Rows of pointing data
================================
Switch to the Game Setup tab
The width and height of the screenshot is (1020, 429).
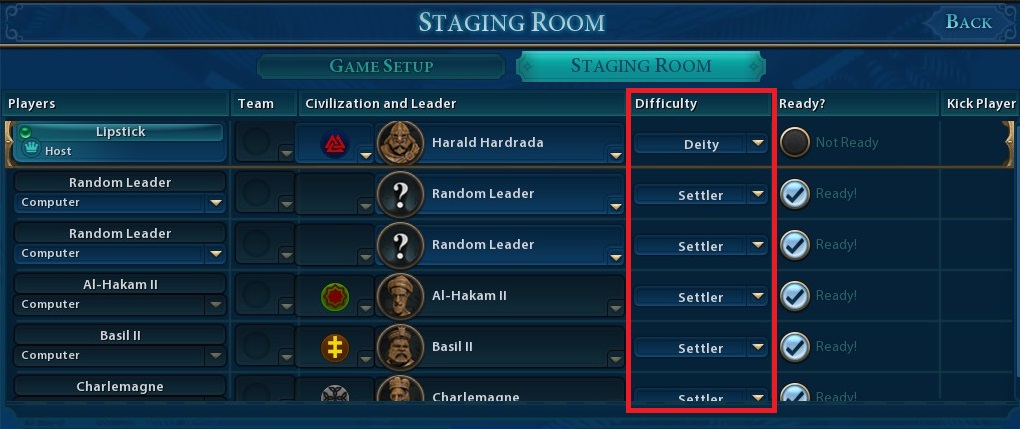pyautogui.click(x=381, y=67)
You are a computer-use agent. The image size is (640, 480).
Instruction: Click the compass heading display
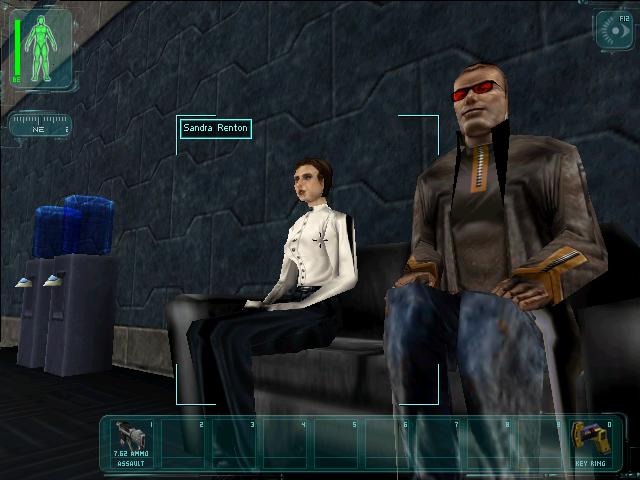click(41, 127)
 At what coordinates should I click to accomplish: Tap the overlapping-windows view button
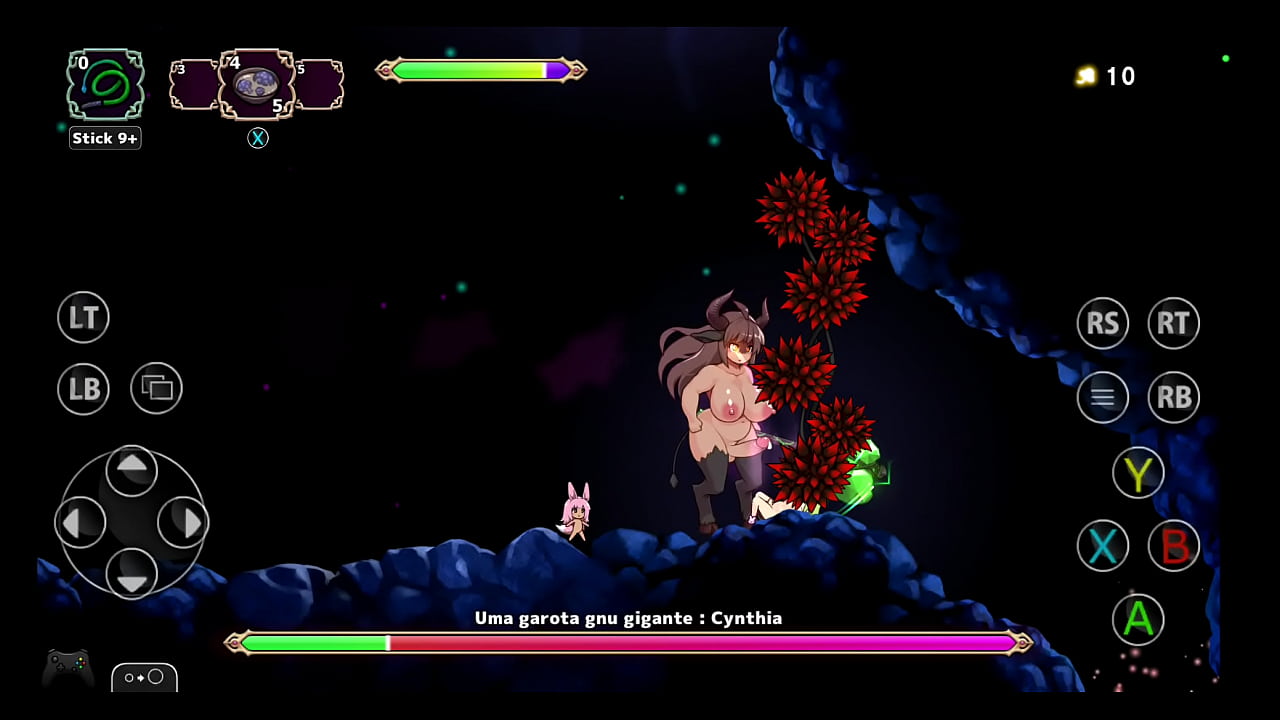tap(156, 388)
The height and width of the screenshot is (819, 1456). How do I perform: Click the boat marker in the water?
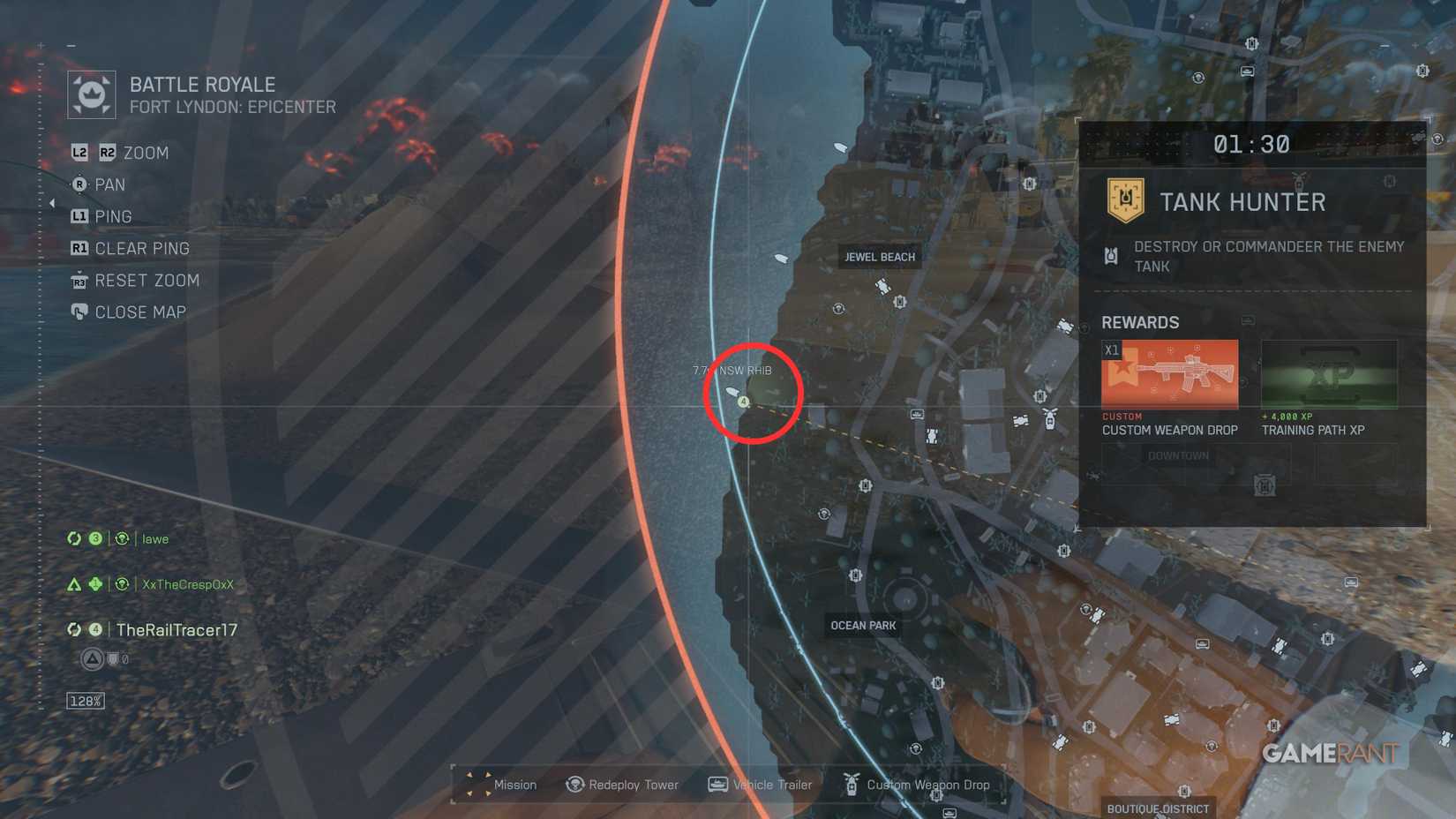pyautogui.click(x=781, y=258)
================================
• Goal: Can you switch "screenshot" to "image" in the lines running from the one containing "At what coordinates" through the final line, both included, and give those lines back otherwise unchanged, leaving out the pictures?

• Completed exercise:
 At what coordinates should I click to accomplish: Tap the overlapping-windows view button
tap(156, 388)
The height and width of the image is (819, 1456). How do I perform: Click the boat marker in the water?
pyautogui.click(x=781, y=258)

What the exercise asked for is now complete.